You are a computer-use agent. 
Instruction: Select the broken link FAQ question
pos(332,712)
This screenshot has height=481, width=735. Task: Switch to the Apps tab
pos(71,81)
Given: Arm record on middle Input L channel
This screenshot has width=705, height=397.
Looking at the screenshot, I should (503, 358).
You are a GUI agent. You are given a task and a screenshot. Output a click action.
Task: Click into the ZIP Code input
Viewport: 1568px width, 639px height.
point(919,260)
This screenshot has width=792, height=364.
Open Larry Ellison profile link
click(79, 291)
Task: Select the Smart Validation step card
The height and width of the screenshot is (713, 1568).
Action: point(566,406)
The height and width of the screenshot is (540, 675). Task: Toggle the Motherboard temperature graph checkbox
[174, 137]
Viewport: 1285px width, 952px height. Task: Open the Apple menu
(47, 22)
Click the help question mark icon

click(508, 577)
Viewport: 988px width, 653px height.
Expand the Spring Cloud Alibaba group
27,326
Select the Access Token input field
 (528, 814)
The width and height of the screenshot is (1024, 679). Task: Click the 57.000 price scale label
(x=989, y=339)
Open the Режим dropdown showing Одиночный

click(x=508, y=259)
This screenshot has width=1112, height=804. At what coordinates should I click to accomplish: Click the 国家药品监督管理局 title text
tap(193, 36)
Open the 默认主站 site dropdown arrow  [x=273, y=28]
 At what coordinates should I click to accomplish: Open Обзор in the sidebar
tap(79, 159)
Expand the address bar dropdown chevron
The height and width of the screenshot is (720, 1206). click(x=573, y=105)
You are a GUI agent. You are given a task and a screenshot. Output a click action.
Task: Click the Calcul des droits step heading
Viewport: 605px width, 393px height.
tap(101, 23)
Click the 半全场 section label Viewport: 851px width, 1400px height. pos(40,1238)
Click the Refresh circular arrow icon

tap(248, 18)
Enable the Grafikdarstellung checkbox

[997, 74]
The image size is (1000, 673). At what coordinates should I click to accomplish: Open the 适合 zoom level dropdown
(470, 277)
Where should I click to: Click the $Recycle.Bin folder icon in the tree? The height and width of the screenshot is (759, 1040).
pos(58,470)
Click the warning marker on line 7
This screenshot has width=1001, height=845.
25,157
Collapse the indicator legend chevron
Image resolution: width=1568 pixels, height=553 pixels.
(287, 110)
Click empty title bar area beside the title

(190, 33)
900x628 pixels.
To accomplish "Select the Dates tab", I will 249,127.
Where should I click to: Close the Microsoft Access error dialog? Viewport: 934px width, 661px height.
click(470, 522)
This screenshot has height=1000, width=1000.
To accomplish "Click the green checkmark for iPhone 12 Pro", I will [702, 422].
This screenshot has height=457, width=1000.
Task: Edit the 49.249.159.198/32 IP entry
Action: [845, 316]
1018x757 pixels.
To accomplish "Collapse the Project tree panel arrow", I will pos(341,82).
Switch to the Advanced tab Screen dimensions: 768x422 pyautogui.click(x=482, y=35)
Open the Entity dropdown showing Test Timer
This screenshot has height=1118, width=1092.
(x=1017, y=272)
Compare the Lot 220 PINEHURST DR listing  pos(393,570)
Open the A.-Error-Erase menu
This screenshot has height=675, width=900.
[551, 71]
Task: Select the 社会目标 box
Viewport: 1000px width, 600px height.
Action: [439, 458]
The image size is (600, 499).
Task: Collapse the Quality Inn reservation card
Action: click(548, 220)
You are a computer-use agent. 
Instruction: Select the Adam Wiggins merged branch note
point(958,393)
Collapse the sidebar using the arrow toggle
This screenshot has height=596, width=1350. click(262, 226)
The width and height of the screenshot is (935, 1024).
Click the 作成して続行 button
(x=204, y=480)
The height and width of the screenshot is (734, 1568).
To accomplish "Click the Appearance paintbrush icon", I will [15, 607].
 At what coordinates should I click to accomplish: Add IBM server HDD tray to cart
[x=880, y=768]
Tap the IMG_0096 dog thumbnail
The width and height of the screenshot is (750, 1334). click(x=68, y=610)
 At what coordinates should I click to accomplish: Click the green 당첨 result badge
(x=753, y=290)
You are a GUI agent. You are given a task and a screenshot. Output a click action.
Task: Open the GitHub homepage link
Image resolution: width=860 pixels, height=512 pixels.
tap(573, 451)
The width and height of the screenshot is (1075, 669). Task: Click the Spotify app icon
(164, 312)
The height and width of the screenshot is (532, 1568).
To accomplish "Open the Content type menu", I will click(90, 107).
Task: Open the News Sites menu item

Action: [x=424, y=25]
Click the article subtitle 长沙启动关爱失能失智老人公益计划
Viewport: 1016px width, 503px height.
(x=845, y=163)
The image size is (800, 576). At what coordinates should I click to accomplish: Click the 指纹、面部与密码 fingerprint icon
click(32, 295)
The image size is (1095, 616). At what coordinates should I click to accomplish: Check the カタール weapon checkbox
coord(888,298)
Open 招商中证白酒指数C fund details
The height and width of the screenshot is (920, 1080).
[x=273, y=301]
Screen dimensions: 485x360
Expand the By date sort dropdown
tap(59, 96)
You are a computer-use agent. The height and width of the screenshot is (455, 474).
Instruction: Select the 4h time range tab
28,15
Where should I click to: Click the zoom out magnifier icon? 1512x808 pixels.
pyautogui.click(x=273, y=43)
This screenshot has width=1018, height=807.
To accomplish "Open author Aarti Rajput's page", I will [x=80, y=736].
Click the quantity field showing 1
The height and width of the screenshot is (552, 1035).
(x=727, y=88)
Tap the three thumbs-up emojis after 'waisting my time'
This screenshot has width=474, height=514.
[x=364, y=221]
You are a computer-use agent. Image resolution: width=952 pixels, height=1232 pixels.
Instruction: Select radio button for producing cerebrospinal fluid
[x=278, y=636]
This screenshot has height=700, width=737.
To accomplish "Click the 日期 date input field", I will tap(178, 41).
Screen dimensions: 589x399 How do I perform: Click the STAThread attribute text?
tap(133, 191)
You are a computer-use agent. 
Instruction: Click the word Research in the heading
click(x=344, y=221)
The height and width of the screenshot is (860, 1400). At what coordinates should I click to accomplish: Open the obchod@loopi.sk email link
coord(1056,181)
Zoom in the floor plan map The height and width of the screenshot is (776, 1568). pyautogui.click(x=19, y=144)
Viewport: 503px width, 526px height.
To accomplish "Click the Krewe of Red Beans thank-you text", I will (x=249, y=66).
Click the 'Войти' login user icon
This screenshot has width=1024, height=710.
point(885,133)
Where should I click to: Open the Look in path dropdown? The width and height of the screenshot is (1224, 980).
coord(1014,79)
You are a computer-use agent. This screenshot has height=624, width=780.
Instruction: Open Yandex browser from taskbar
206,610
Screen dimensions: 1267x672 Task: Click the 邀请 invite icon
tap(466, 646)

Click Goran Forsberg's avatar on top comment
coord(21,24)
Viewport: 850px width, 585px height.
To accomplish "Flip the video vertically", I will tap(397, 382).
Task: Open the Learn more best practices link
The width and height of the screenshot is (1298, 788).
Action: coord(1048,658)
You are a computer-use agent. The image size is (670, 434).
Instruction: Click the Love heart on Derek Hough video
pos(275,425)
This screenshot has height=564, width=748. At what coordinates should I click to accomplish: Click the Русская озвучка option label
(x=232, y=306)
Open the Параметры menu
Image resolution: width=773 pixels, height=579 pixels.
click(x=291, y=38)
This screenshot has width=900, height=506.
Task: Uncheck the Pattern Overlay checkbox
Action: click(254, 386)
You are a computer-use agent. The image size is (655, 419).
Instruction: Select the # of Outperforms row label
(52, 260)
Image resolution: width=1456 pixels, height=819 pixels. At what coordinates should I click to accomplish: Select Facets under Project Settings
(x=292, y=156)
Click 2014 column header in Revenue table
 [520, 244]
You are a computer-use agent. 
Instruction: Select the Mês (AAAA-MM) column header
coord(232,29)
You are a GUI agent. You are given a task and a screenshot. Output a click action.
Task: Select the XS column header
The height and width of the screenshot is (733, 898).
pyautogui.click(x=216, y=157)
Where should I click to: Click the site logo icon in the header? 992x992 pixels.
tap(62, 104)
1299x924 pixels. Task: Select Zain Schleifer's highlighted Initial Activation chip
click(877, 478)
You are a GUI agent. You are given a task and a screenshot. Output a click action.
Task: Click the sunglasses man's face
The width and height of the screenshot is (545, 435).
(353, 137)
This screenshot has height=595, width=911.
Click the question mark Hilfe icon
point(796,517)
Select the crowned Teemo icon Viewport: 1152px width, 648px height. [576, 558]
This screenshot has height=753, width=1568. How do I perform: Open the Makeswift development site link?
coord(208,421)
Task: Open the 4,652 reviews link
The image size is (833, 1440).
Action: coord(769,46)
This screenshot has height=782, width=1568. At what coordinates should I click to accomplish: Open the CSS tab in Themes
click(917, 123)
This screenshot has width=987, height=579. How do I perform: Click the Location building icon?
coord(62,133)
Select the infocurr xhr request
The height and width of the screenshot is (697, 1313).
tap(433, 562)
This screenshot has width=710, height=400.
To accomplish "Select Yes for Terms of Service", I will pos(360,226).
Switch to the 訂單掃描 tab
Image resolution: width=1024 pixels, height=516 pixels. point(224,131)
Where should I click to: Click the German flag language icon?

══════════

**TASK GOAL:** All lines of the listing holding the string "step" must be returned, copied as they stand.

**WRITTEN ANSWER:**
Task: Select the Smart Validation step card
Task: Click the Calcul des droits step heading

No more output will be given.